Au Portugal, le public se méfie des données publiées par le secteur taurin sur le nombre de personnes qui visitent les corridas, car le secteur est connu pour fabriquer parfois ces informations de toutes pièces. Grâce à une enquête, il est connu qu’à Lisbonne 89% des gens ne sont jamais allés à une corrida et 64% ne sont pas d’accord avec le soutien public du gouvernement local pour la corrida.

Espagne

Anna Mulà et Marta Esteban Miñano nous informent sur la situation en Espagne. Anna Mulà explique la partie juridique de l’interdiction de la tauromachie en Catalogne en 2010, la prononciation de la tauromachie comme bien culturel en 2013 et les conséquences pour la Catalogne et d’autres communautés autonomes en Espagne. Elle nous donne également plus de détails sur l’élimination de plusieurs éléments clés des corridas dans les îles Baléares en 2017 et sur la façon dont la loi des Baléares a été partiellement annulée par la Cour constitutionnelle. En Espagne, une interdiction absolue de la tauromachie par les communautés autonomes n’est pas possible car elle n’est pas considérée comme constitutionnelle. La situation politique en Espagne n’aide pas beaucoup dans la situation actuelle. Cependant, en juillet 2020, la Catalogne sera libre de la tauromachie depuis dix ans, ce qui peut être considéré comme une grande réussite, même si les corridas sont encore légalement autorisés. Et bien que les corridas soient revenues aux Baléares, l’accès des mineurs de moins de 18 ans aux corridas est désormais interdit. Ana explique également quelles sont les possibilités juridiques à prendre en compte à l’avenir.

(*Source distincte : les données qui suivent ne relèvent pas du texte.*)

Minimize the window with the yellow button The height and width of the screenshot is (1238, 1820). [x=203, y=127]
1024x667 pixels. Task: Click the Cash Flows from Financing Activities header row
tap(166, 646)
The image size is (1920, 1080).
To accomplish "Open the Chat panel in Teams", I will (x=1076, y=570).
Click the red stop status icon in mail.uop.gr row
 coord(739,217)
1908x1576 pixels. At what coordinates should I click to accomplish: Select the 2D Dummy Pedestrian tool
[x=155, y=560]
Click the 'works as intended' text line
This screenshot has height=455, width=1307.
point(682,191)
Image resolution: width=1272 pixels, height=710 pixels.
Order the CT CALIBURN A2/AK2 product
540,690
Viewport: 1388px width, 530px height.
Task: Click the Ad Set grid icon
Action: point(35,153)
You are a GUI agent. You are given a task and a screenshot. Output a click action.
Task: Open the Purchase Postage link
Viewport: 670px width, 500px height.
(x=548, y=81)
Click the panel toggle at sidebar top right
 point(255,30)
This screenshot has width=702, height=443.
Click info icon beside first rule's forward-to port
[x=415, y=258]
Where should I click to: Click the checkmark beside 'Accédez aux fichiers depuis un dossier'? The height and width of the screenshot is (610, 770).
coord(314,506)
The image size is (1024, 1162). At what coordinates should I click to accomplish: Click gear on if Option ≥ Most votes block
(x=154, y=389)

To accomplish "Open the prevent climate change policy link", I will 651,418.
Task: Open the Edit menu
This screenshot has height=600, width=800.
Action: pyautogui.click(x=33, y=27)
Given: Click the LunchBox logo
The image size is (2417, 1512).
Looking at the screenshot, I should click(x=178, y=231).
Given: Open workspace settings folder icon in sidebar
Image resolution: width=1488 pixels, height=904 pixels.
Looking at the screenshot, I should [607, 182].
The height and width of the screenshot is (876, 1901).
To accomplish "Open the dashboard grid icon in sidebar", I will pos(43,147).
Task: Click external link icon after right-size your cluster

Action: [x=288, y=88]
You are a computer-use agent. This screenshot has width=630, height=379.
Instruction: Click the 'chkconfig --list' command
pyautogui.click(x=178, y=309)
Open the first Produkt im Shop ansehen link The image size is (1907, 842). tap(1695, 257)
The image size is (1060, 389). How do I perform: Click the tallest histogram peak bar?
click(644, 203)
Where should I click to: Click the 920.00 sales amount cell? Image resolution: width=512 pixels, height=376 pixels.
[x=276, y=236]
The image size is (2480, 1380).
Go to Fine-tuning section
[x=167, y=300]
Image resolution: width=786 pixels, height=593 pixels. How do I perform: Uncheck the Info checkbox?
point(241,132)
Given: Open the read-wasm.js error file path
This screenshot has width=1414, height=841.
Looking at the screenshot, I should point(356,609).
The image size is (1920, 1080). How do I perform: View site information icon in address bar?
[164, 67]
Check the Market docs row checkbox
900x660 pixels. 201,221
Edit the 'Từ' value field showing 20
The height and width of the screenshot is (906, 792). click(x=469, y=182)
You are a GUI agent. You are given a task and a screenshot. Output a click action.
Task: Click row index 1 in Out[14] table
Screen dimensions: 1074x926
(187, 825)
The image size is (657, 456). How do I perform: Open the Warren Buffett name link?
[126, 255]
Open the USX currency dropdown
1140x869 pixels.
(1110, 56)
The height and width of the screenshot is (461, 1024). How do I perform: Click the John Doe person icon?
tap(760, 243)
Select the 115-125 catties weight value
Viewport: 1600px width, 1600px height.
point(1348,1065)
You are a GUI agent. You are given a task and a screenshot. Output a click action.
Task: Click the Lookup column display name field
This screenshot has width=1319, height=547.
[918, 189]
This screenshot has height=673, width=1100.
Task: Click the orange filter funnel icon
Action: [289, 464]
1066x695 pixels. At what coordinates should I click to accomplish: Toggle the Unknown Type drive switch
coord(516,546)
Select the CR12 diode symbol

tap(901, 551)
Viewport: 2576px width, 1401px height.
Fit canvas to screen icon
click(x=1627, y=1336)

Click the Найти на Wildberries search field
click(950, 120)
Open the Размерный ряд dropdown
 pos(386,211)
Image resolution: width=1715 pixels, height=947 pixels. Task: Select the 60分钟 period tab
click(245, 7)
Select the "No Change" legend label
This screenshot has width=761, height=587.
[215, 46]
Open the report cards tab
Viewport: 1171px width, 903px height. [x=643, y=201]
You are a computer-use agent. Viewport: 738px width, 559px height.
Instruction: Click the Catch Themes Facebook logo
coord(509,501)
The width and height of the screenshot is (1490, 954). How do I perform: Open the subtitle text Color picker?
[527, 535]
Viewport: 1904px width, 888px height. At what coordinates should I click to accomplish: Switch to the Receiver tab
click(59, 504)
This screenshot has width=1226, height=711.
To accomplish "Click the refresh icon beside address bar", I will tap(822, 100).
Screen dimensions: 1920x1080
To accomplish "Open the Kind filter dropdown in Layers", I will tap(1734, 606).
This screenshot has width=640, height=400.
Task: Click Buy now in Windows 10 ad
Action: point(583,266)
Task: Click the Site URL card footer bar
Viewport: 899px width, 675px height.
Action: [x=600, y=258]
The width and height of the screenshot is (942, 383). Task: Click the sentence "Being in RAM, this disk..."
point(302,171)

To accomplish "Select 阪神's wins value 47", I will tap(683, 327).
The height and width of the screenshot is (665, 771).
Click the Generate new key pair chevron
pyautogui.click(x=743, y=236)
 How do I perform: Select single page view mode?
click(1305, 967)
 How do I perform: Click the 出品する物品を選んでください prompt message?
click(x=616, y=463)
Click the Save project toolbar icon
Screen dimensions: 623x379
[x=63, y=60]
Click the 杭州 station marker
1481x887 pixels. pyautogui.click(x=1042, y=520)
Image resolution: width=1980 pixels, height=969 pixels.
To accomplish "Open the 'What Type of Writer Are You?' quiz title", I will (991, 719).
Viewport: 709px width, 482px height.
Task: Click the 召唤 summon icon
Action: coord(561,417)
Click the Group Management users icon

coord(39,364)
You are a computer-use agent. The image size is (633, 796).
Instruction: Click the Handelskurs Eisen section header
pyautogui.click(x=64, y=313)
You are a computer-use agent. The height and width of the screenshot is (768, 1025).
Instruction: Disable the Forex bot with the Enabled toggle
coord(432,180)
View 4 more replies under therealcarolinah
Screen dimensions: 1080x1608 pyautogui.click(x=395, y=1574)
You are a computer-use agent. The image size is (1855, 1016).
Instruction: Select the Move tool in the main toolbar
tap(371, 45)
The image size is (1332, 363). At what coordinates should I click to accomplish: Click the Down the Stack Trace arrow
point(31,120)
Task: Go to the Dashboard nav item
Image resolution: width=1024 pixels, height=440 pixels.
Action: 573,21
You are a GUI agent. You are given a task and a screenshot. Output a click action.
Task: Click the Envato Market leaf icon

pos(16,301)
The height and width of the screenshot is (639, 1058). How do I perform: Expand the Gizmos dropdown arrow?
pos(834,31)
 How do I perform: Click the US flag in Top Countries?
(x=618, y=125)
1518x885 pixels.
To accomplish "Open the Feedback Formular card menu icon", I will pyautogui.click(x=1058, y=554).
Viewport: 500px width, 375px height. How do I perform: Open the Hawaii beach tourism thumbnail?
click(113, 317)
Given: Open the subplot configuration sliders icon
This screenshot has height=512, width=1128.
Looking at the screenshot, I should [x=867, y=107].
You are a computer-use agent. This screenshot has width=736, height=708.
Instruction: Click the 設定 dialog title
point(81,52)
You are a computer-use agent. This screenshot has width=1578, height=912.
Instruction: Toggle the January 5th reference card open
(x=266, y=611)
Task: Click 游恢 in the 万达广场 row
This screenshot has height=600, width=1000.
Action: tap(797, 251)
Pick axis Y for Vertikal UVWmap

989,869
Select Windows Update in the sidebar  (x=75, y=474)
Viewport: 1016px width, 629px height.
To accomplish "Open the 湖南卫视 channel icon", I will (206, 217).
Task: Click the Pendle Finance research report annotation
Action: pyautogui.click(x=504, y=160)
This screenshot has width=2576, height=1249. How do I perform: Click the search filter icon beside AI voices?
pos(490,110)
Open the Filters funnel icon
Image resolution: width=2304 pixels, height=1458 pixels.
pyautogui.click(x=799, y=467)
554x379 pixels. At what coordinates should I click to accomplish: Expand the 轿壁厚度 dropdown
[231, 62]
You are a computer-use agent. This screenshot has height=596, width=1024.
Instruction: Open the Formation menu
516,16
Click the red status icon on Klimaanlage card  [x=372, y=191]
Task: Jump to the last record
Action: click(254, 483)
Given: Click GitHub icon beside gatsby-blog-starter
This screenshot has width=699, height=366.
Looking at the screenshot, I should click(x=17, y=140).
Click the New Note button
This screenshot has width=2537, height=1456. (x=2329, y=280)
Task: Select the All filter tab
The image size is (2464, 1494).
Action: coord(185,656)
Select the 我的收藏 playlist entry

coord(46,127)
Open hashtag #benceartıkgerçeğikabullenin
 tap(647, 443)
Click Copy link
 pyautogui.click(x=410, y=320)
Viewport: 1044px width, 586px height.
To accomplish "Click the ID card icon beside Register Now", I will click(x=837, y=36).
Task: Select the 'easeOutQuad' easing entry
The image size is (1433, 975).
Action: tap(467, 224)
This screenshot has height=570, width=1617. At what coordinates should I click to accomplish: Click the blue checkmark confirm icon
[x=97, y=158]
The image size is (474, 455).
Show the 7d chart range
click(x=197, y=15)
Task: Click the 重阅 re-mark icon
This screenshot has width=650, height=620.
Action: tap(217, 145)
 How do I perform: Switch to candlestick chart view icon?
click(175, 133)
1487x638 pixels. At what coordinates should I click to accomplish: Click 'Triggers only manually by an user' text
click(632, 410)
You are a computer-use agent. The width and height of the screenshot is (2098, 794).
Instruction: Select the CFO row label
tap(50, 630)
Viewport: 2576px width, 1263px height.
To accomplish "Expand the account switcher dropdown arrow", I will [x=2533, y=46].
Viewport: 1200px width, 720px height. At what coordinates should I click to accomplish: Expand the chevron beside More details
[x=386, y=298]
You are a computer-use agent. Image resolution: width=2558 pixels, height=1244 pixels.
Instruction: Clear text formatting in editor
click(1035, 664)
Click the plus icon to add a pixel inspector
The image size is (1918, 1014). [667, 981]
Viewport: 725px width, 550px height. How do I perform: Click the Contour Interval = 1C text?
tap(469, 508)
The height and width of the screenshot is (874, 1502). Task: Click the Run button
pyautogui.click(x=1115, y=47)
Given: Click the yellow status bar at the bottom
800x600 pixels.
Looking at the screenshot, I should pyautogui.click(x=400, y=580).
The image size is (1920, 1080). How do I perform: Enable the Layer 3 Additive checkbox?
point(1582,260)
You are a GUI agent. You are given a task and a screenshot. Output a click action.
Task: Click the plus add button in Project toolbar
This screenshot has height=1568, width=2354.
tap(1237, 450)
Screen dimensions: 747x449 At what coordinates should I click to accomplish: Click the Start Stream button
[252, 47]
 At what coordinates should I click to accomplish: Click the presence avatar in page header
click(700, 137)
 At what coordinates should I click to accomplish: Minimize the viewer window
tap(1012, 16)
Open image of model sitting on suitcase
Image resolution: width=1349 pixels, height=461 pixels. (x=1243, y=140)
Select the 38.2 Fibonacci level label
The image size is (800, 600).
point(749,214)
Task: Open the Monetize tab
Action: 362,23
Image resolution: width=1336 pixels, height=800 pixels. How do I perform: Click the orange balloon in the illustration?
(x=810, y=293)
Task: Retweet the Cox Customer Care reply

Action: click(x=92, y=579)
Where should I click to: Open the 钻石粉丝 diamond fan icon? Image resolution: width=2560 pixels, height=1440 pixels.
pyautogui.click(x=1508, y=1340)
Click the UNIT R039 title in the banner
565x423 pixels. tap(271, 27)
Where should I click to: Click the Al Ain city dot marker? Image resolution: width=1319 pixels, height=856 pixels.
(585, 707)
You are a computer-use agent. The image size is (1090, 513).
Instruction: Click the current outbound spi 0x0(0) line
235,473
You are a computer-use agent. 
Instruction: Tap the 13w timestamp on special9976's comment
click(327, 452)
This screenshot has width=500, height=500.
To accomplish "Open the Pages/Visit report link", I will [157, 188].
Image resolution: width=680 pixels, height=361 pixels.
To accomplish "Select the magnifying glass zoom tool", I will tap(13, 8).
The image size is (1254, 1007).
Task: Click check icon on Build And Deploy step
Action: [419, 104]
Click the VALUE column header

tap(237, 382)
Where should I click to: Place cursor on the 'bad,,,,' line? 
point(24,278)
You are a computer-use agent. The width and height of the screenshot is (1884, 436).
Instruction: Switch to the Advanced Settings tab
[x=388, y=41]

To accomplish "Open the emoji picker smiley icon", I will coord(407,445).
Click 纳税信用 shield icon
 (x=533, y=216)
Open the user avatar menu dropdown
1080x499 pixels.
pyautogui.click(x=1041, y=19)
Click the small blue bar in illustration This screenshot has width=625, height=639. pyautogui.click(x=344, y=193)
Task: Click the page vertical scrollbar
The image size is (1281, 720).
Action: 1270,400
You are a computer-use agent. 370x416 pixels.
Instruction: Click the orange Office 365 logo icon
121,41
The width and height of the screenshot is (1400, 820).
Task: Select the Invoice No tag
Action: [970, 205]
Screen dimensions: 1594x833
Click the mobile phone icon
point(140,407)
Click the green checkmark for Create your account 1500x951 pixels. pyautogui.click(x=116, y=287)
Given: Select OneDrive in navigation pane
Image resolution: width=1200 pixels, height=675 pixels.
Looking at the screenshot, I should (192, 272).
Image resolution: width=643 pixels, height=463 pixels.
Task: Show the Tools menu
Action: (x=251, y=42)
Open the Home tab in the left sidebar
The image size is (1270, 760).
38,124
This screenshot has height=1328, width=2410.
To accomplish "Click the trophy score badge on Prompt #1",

Marta Esteban nous informe de la situation sur les becerradas (corridas avec de très jeunes taureaux), en mettant l’accent sur les écoles taurines car il pourrait être plus facile de les interdire du fait que les élèves sont des mineurs. Elle souligne également qu’il est important de travailler avec des groupes et des organisations qui se concentrent sur d’autres questions que le bien-être animal et/ou la corrida. En outre, l’année dernière, l’accent a été mis sur les écoles taurines, une grande attention pour ce sujet sur les médias sociaux, un sujet de tendance à plusieurs reprises, ainsi que dans les médias. De même, il y a eu beaucoup de couverture médiatique au niveau national et international sur les courses de taureaux de Pampelune (San Fermín).